### Your instructions
The listing below is to be output in its exact form.

### Available records
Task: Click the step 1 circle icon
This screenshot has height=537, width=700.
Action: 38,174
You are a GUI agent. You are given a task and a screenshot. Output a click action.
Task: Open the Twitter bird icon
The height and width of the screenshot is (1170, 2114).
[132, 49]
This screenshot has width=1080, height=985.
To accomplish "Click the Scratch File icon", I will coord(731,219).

### Result
Task: Click the step 1 circle icon
This screenshot has height=537, width=700.
Action: 38,174
You are a GUI agent. You are given a task and a screenshot. Output a click action.
Task: Open the Twitter bird icon
The height and width of the screenshot is (1170, 2114).
[132, 49]
This screenshot has width=1080, height=985.
To accomplish "Click the Scratch File icon", I will coord(731,219).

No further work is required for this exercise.